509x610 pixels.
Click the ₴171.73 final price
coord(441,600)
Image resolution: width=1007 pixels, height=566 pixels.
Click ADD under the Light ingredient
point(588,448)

┄┄┄┄┄┄┄┄┄┄

WHAT TO DO: Please arrange every line of the entries above as a numbered list, leaving out any blank lines.

WRITTEN ANSWER:
1. 509x610 pixels.
2. Click the ₴171.73 final price
3. coord(441,600)
4. Image resolution: width=1007 pixels, height=566 pixels.
5. Click ADD under the Light ingredient
6. point(588,448)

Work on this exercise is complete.